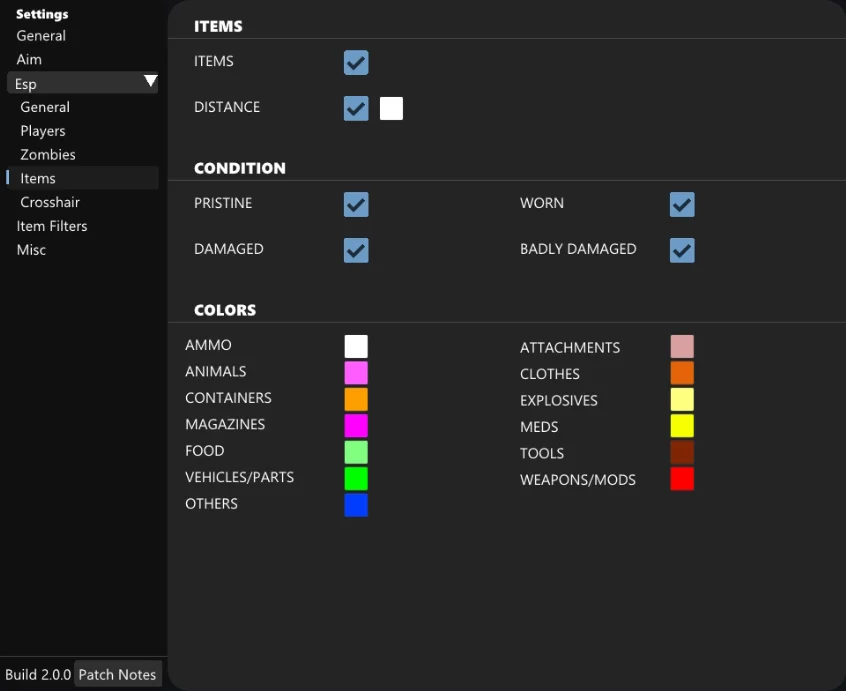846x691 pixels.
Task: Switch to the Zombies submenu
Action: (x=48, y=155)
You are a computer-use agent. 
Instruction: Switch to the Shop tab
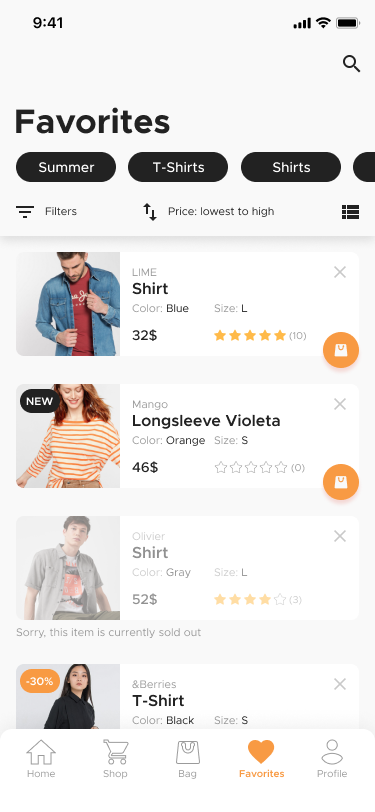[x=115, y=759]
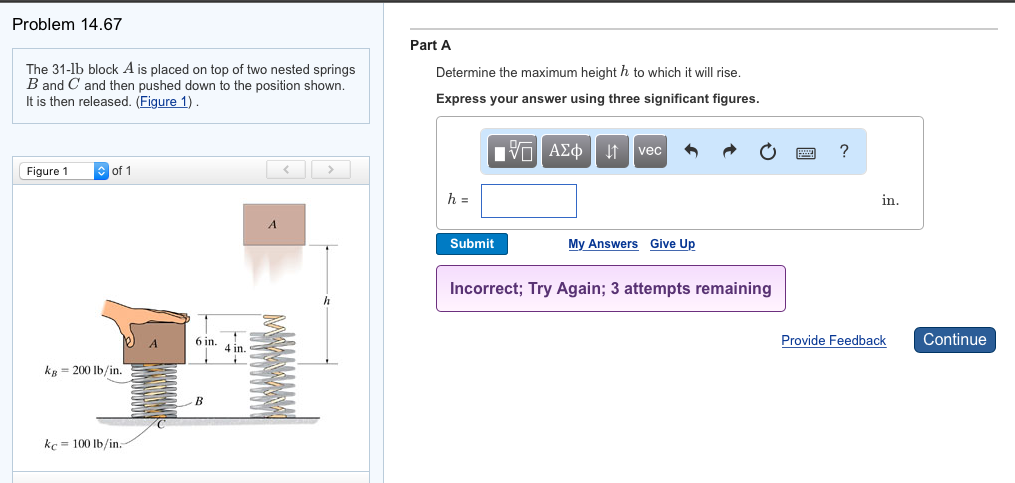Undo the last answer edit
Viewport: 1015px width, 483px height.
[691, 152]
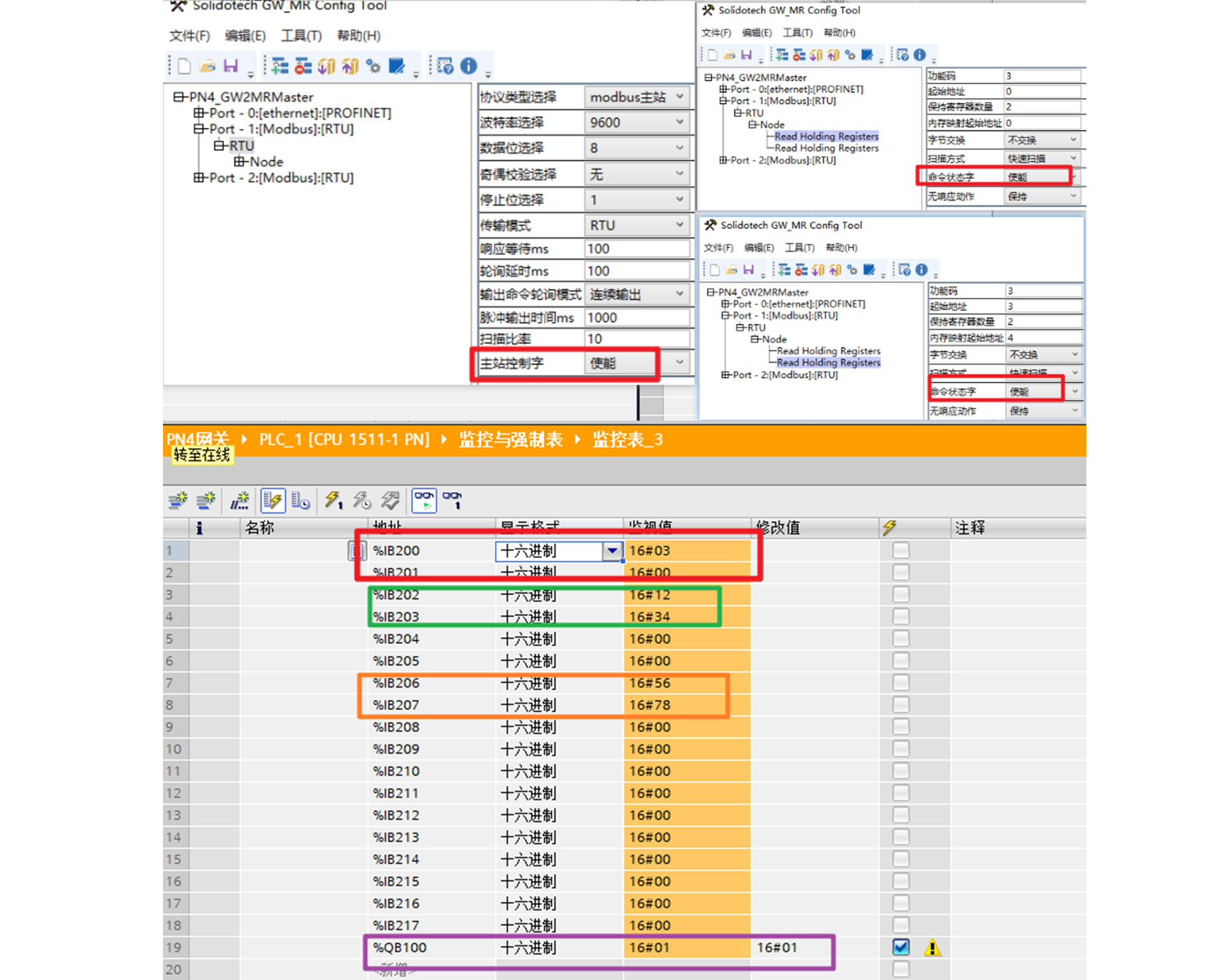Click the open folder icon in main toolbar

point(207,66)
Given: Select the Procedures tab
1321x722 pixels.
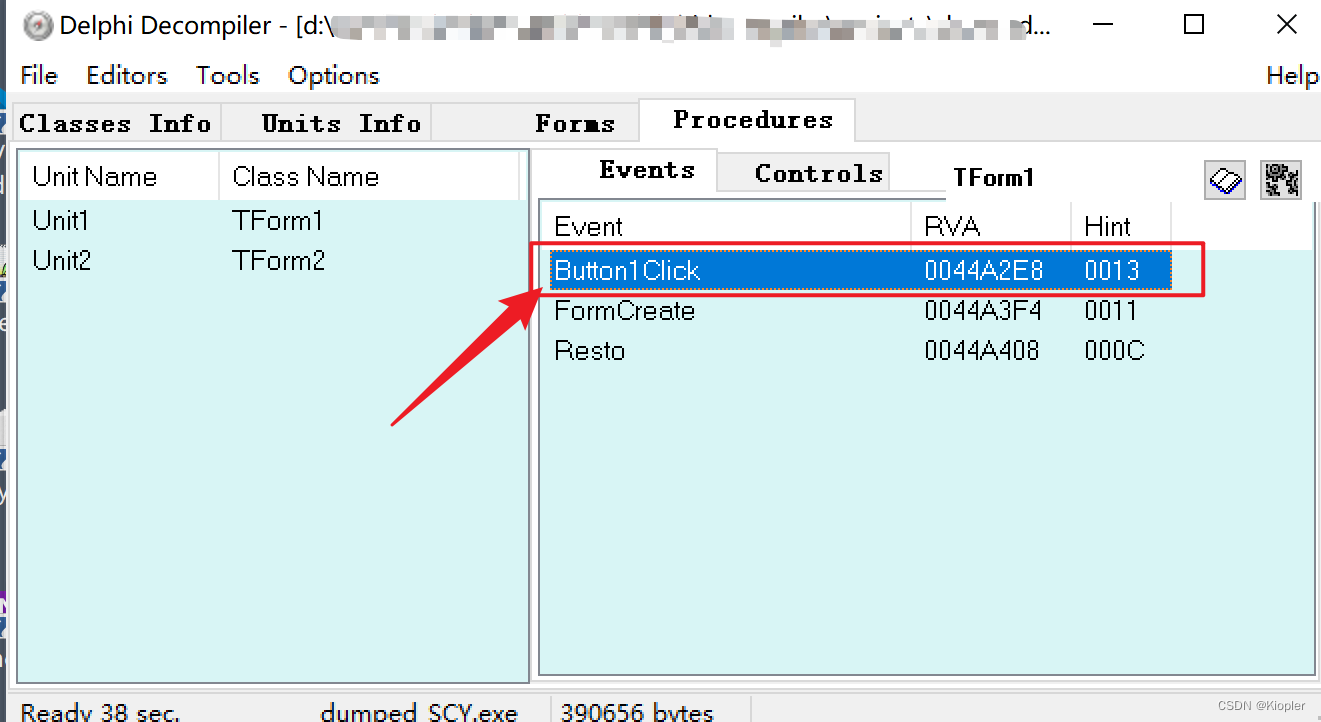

# # # # #

-- Work instruction --
The answer must be the lines above from the line that contains "You are a computer-use agent." to the final line of the data, word for word, with no pictures.

-- Solved problem --
You are a computer-use agent. 
Instruction: Switch to the Shop tab
[x=115, y=759]
Undo the last answer edit
Viewport: 1015px width, 483px height.
[691, 152]
Click the open folder icon in main toolbar

point(207,66)
Given: Select the Procedures tab
1321x722 pixels.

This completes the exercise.